Préparé par : René Drolet Consulting Services

Le 31 mars 2015

RÉSUMÉ :

En se fondant sur les renseignements offerts au public, ce rapport documente les pratiques actuellement mises en place ou prévues pour réduire les émissions de gaz à effet de serre (GES) dans le secteur maritime, à l’échelle mondiale et nationale. Le rapport indique plus de 20 mesures particulières que l’on pourrait utiliser dans la conception et l’exploitation des navires afin de réduire les émissions de GES. Ces mesures peuvent être regroupées en trois catégories de coûts : l’exploitation (pas de coûts en capital, seulement les coûts d’exploitation), la mise à niveau (les coûts en capital et peutêtre les changements d’exploitation de navires existants), et la conception (les coûts en capital et tous les coûts d’exploitations connexes pour un nouveau navire). Les mesures sont ensuite regroupées en quatre catégories technologiques : une exploitation plus efficiente, la réduction de la résistance des navires, l’amélioration de l’efficience de la propulsion et l’amélioration de la production d’énergie intégrée (une plus grande efficience, le recours à des combustibles de substitution ou à des énergies renouvelables). On a constaté qu’aucun effort systématique n’avait été fait pour produire une analyse coûtsavantages ou des estimations du coût de réduction des émissions de GES par tonne pour un ensemble de mesures liées à l’exploitation, à la mise à niveau et à la construction de nouveaux navires propres à la flotte canadienne. Il n’y a pas suffisamment de renseignements désagrégés à l’échelle nationale sur la consommation de carburant, les cargaisons, la distance des voyages et la composition de la flotte pour servir de fondement à une bonne projection des émissions de GES selon un scénario de maintien du statu quo, ou pour intégrer des réductions des émissions basées sur des mesures à une telle projection. Les sondages nécessaires pour combler ce manque de données devraient être une priorité, étant donné qu’il faut plusieurs années pour accumuler des données.
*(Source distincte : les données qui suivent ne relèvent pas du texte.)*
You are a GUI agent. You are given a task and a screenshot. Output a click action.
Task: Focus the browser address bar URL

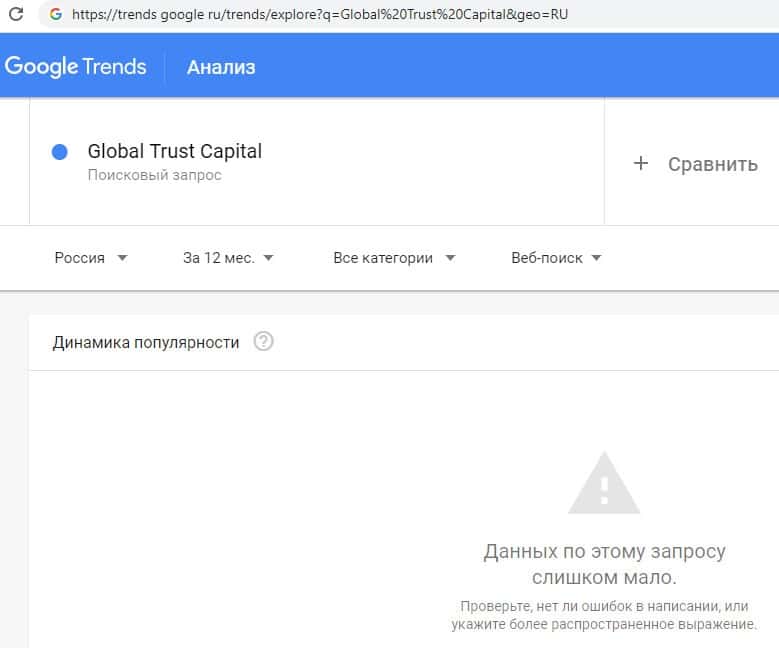pyautogui.click(x=320, y=15)
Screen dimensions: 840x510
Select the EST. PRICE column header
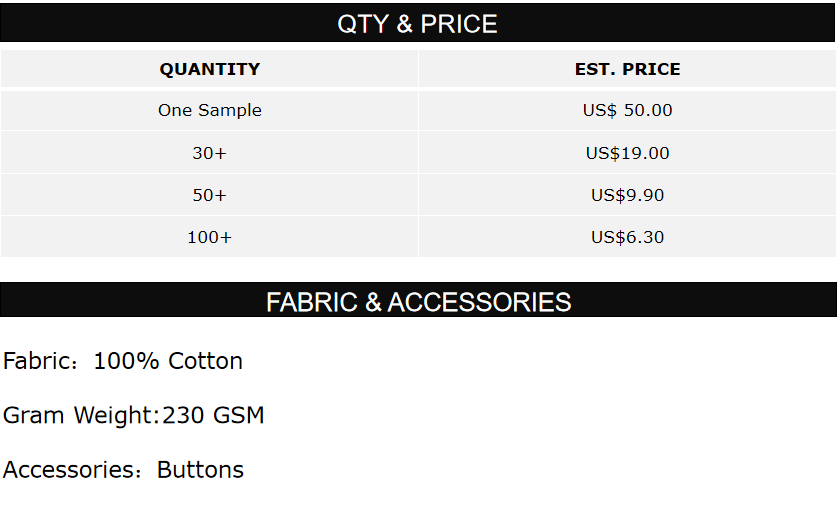point(627,69)
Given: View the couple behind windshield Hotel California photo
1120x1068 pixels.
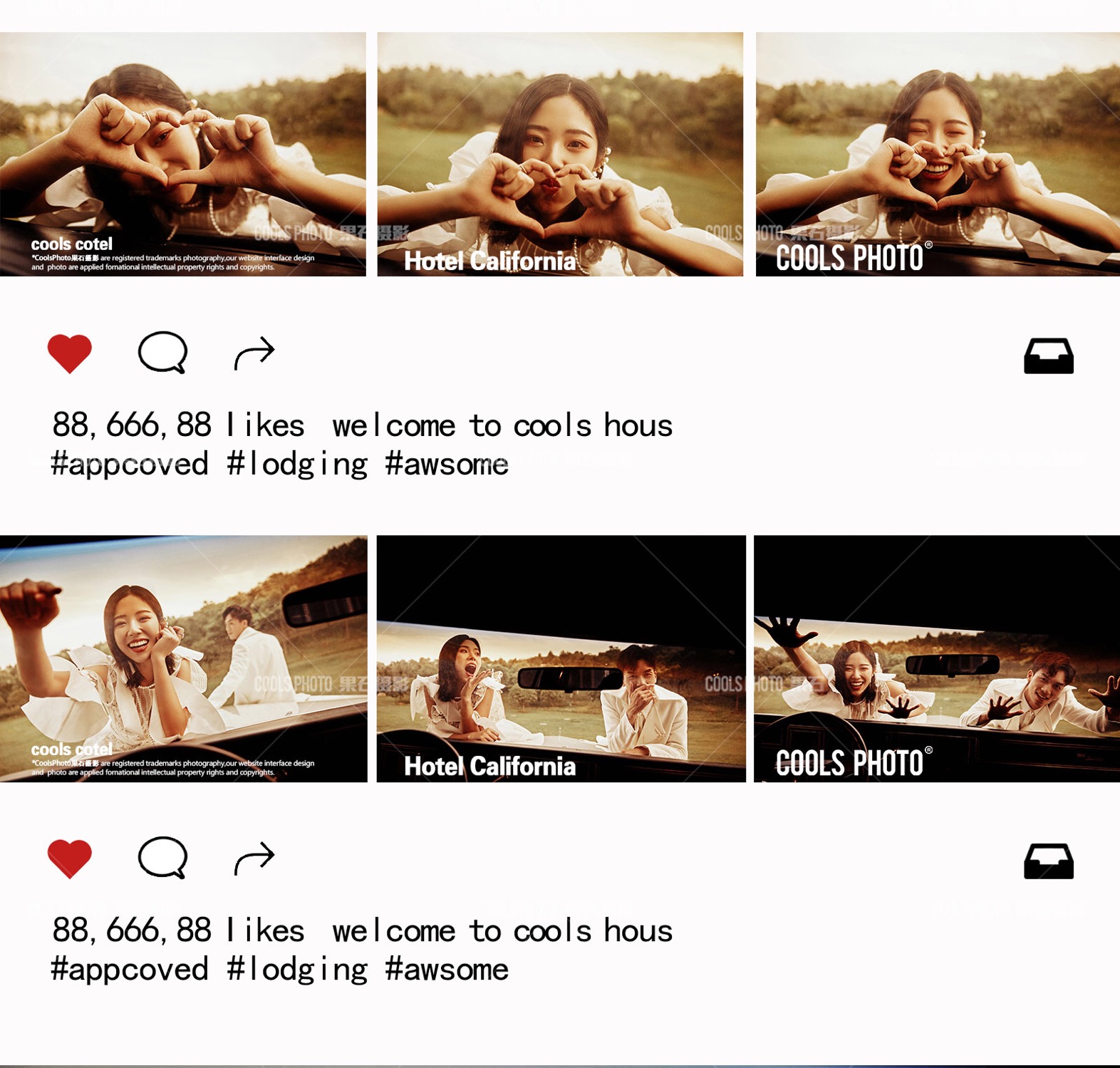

Les obstacles qui suivent sont importants et courants dans la flotte nationale : l’incertitude liée au prix du carburant, les incitatifs divisés dans les cas où le propriétaire du navire ne paie pas les factures de carburant, la perte de revenu au cours des mises à niveau, et l’incertitude à l’égard des nouvelles technologies qui n’ont pas encore été entièrement mises à l’essai et éprouvées.